此步重点在于DNA的纯度，即减少或避免RNA、蛋白的污染很重要。因此在提取过程中需使用蛋白酶K及RNA酶以去除两者。
使用两者的细节：

1. 蛋白酶K可以使用灭菌双蒸水配制成20mg/ml；

2. RNA酶必须要配制成不含DNA酶的RNA酶，即在购买市售RNA酶后进行再处理，配制成10mg/ml。否则可能的后果是不仅没有RNA，连DNA也被消化了。两者均于-20度保存。

验证提取DNA的纯度的方法有二：

1. 紫外分光光度计计算OD比值；

2.1%-1.5%的琼脂糖凝胶电泳。

我倾向于第二种方法，这种方法完全可以明确所提基因组DNA的纯度，并根据Marker的上样量估计其浓度，以用于下一步的修饰。

第二部分 亚硫酸氢钠修饰基因组DNA


如不特别指出，所用双蒸水（DDW）均经高压蒸汽灭菌。

1. 将约2ugDNA于1.5mlEP管中使用DDW稀释至50ul；

2. 加5.5ul新鲜配制的3M NaOH；

3.  42℃水浴30min；

水浴期间配制：
4. 10M对苯二酚（氢醌），加30ul至上述水浴后混合液中；（溶液变成淡黄色）

5. 3.6M亚硫酸氢钠（Sigma，S9000），配制方法：1.88g亚硫酸氢钠使用DDW稀释，并以3M NaOH滴定溶液至PH 5.0，最终体积为5ml。这么大浓度的亚硫酸氢钠很难溶，但加入NaOH后会慢慢溶解，需要有耐心。PH一定要准确为5.0。加520ul至上述水浴后溶液中。

6. EP管外裹以铝箔纸，避光，轻柔颠倒混匀溶液。

7. 加200 ul 石蜡油，防止水分蒸发，限制氧化。

8. 50℃避光水浴16h。

一般此步在4pm开始做，熟练的话不到5pm即可完成，水浴16h正好至次日8am以后收，时间上很合适。
这一步细节：

1. 基因组DNA的量不需十分精确，宁多勿少，因为在以后纯化回收步骤中会有丢失，且此方法修饰最多可至4ug。

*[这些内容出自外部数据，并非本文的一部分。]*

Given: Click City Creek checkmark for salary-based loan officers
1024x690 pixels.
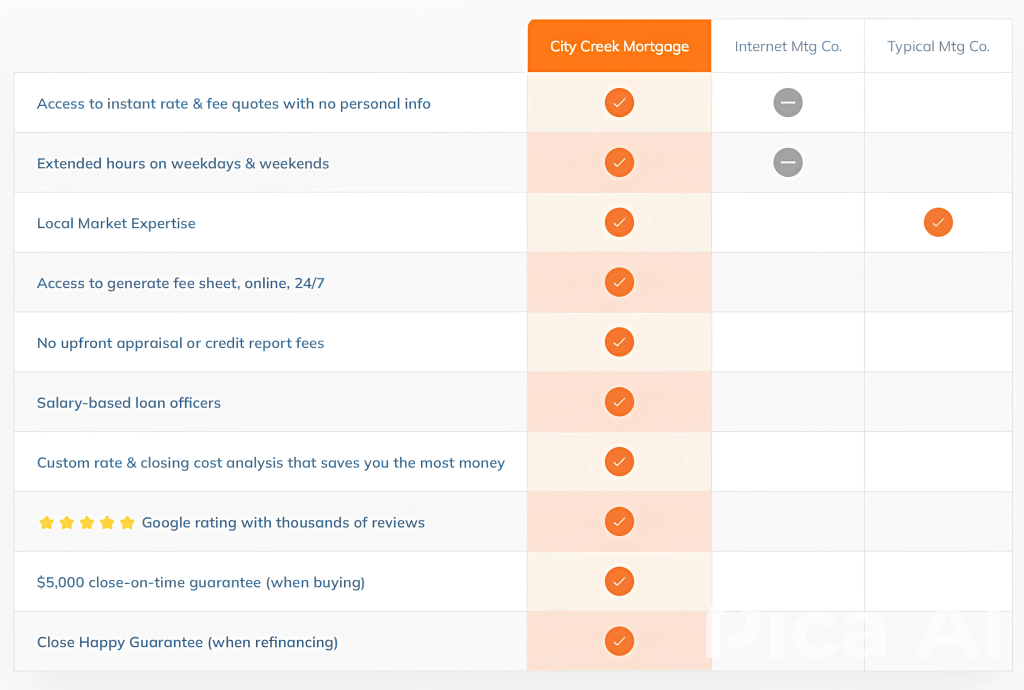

2. 所有试剂均须新鲜配制，所以配液的技术要过关，既要快，又要精确。

3. 亚硫酸氢钠溶液呈强酸性，一定用碱将PH调制5.0，否则PH不合适会影响后续纯化吸收。

4. 水浴最好达16小时，虽可以短至8小时，但后者修饰会有不完全。


第三部分 修饰后DNA纯化回收


EP管如无特别说明均为高压蒸汽灭菌的。

1. 将移液器枪头伸入石蜡油层下，先轻轻加压使其中一小段石蜡油排出，然后吸取混合液至一洁净1.5mlEP管中。

2. 以下使用Promega Wizard Cleanup DNA纯化回收系统（Promega，A7280）
1）70℃水浴预热DDW；配制80%异丙醇；
2）加1ml Promega’s Wizard DNA Clean-up resin，轻柔颠倒混匀，使DNA充分与树脂结合；
3）由于该试剂盒中仅配备针筒没有针栓，如果有真空负压吸引器，使用起来很方便；如果没有，需要自备3ml-5ml注射器。将注射器针筒与试剂盒提供的回收小柱紧密连接后，将上述混合物用移液器移至针筒内，用2ml以上的EP管放置小柱下接收废液。加针栓，轻轻加压，将液体挤出，此时可见小柱内有白色的树脂沉积。
4）将注射器与小柱分离后拔出针栓，再将针筒与小柱连接，向针筒内加入2ml 80％的异丙醇，插入针栓，轻轻加压，将异丙醇挤出。此为洗涤步骤。
5）将注射器与小柱分离，将小柱置于洁净1.5ml洁净EP管上，离心12000rpm，2min，以甩去残余异丙醇成分，使树脂干燥。此时，修饰后DNA处于与树脂结合状态。
6）将小柱取下置于另一洁净1.5mlEP管上，移液器加50ul预热好的DDW，室温放置5min。
7）离心12000rpm，20s，此为洗脱步骤，此时EP管内液体即为洗脱的修饰后DNA溶液，终体积为50ul。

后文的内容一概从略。